> _TEXT BLOCK_
──────────────────────────────
Contrarian Investing Consensus: Buy the Dollar

The Basin Harbor Club in Vermont is home to a lot of things . . .
Picturesque views of Lake Champlain. A state-of-the-art golf course. About half the weddings I’ve attended in the eight years since I moved to Vermont.
And for 52 straight years, the Contrary Opinion Forum.
contrarian-investing
Founded by contrarian investor Jim Fraser more than half a century ago, the Contrary Opinion Forum is one of the longest-running investment conferences in the country. It features the world’s most prominent contrarian investors presenting their latest ideas to a captive audience comprised of investors looking to make money by zigging when much of Wall Street zags.
“Buy what everyone hates, sell what everyone loves,” is how first presenter Walter Zimmermann explained the conference’s collective mentality.
“Buying bad news,” is how we sometimes refer to it at Wyatt Investment Research. It’s how we captured a 550% return in Netflix (NASDAQ: NFLX) in our Million Dollar Portfolio. We invested in the company, then and now the dominant player in online video, in December 2011 at its nadir. The stock had been beaten down to below $70 by a series of embarrassing public missteps by CEO Reed Hastings.
Every October in Vermont, contrarian investors present their ideas for the next Netflix.
This year I’m personally attending the two-day conference. It is, after all, 10 minutes from my house.
With one day still to go, here are some of the highlights from what I’ve heard so far.

Contrarian Investing Analysis: Walter Zimmermann (United-ICAP)

Zimmermann is decidedly the pessimist of the conference thus far.
There’s not much the 30-year Wall Street trading veteran likes these days.
He’s bearish on gold, and thinks the yellow metal could fall to as far as $600 an ounce. Copper is in a similar downward spiral. He thinks crude oil prices will continue to decline. The yen and the euro won’t recover anytime soon.
Most of all, U.S. stocks are in a bubble. And there are plenty of warning signals that the bubble is about to burst, he says.
──────────────────────────────
> _DATASET EXTRACT_
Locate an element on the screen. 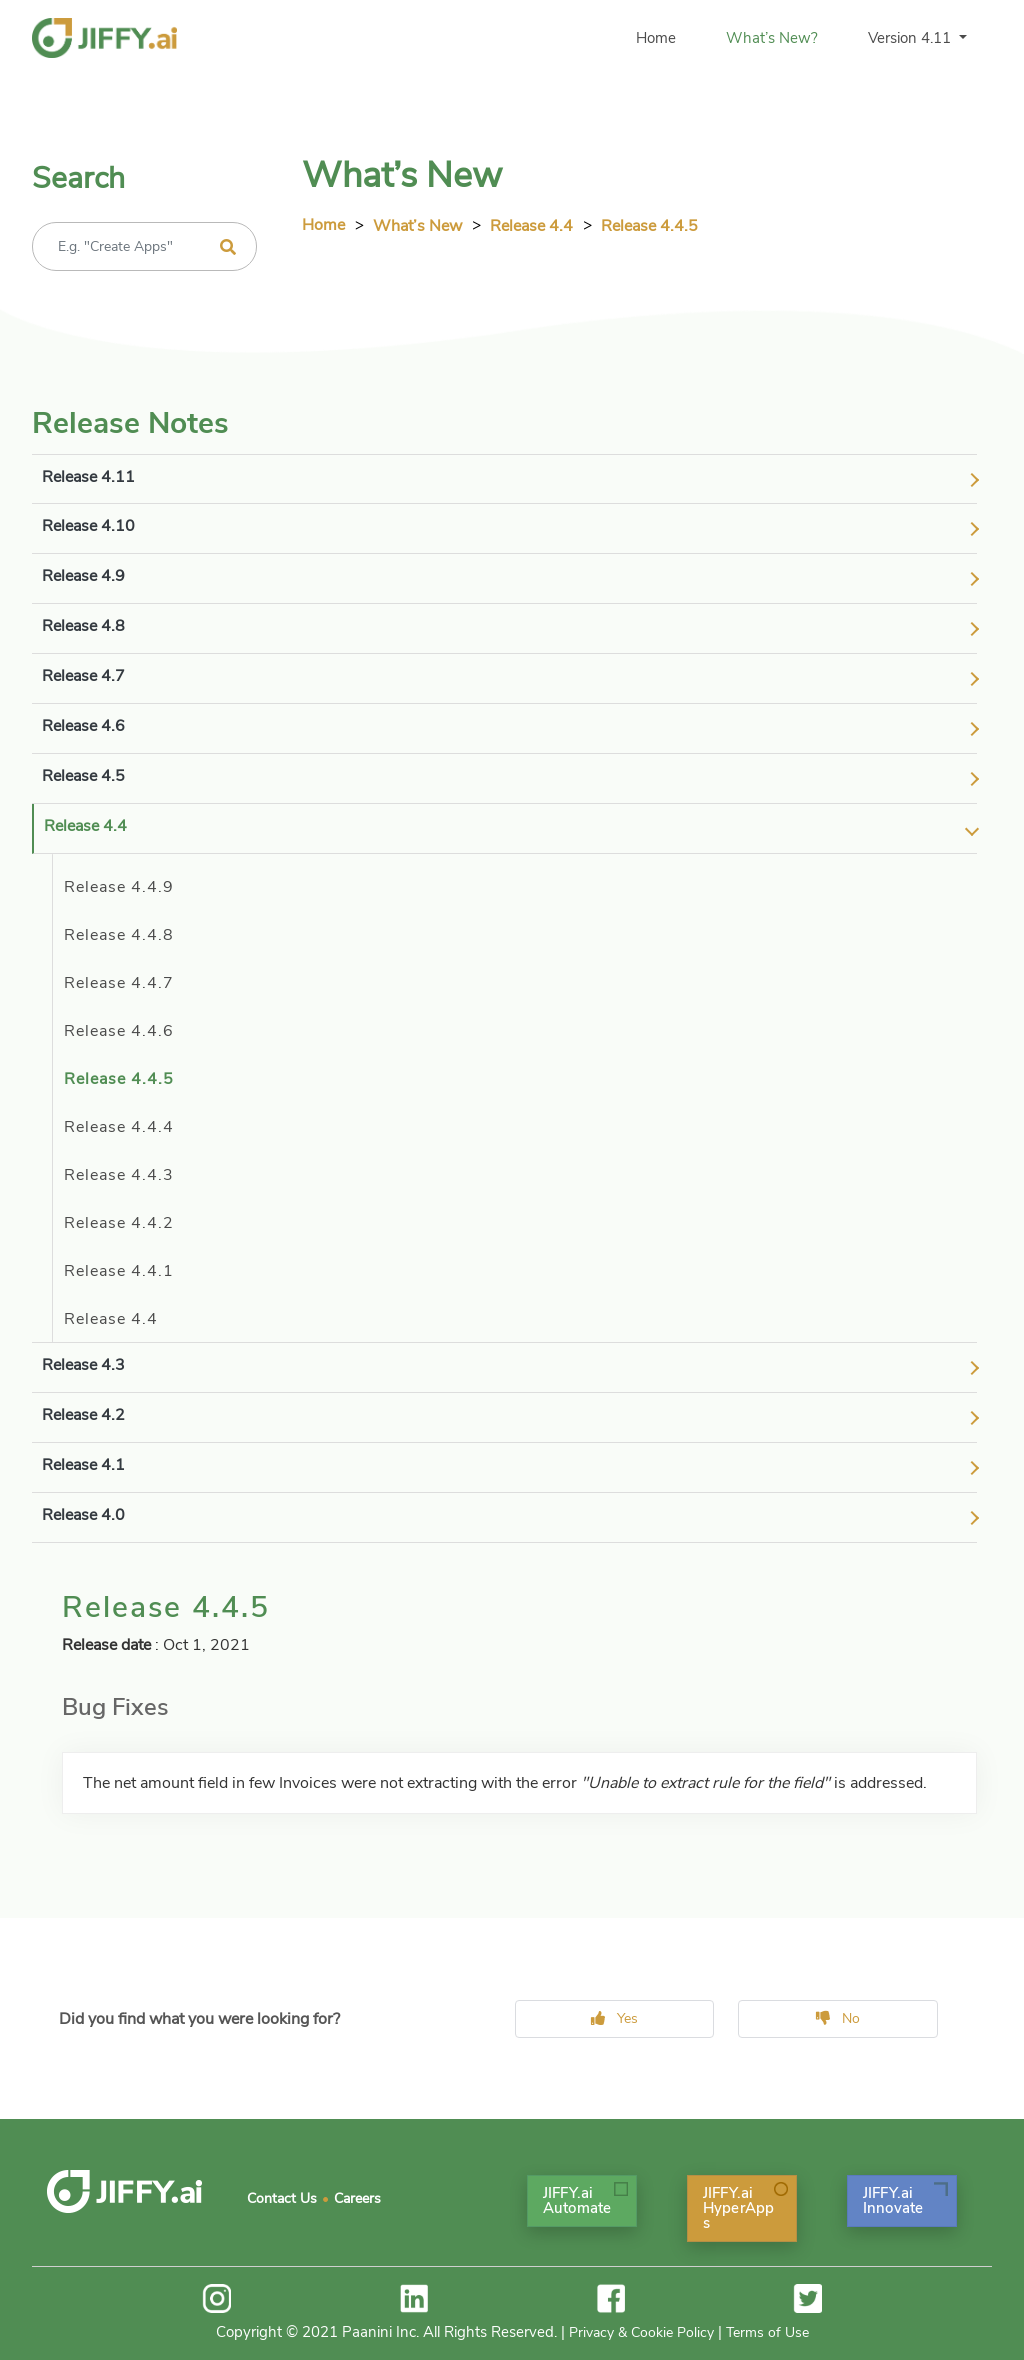  release 4.11 is located at coordinates (88, 477).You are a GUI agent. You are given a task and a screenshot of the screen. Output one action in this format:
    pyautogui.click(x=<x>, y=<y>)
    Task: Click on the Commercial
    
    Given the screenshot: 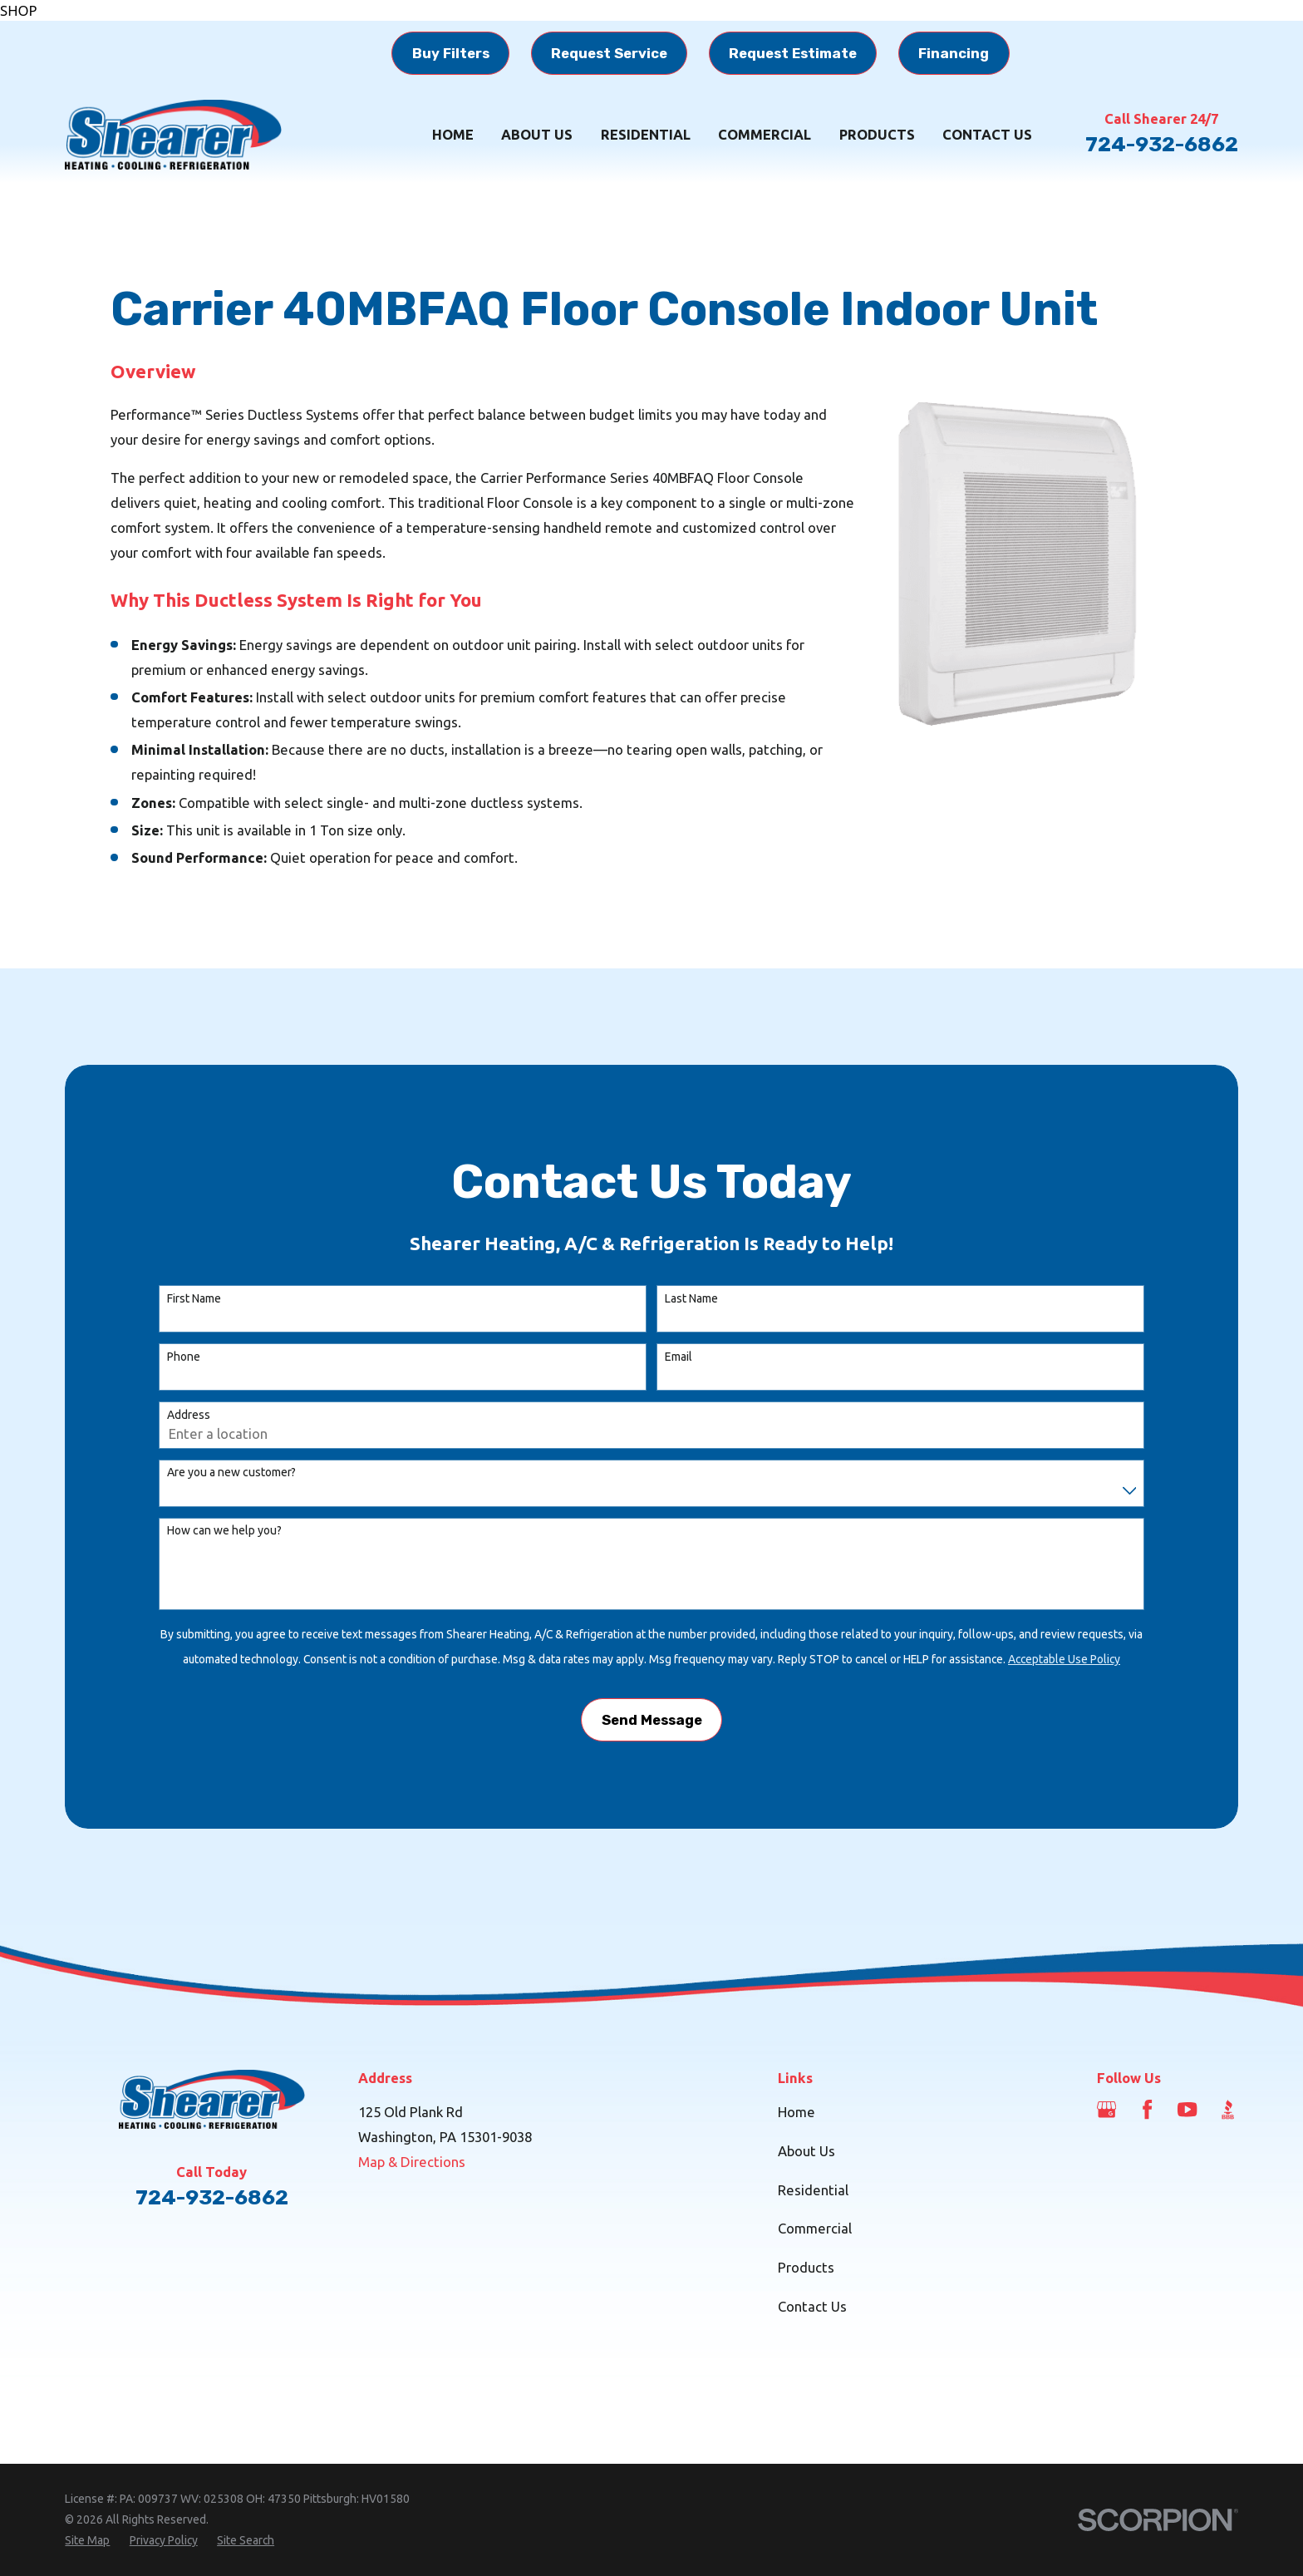 What is the action you would take?
    pyautogui.click(x=815, y=2228)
──────────────────────────────
> _STATED EXERCISE A_
Answer these questions from the contrarian investing article:
(i) For how many straight years has the Contrary Opinion Forum been held at the Basin Harbor Club?
(ii) What return did Wyatt Investment Research capture in Netflix in its Million Dollar Portfolio?
(iii) How low does Zimmermann think the price of gold could fall?
> _STATED EXERCISE B_
Using the contrarian investing article, explain why Netflix stock had fallen below $70 when Wyatt Investment Research invested in it in December 2011.
> _STATED EXERCISE C_
Update the contrarian investing article from "There’s not much" up to and including "recover anytime soon.", replacing "gold" with "silver".

> _FINAL ANSWER A_
(i) 52 years
(ii) 550%
(iii) $600 an ounce

> _FINAL ANSWER B_
A series of embarrassing public missteps by CEO Reed Hastings had beaten the stock down to below $70. Wyatt invested at this low point, in line with its approach of "buying bad news."

> _FINAL ANSWER C_
There’s not much the 30-year Wall Street trading veteran likes these days.
He’s bearish on silver, and thinks the yellow metal could fall to as far as $600 an ounce. Copper is in a similar downward spiral. He thinks crude oil prices will continue to decline. The yen and the euro won’t recover anytime soon.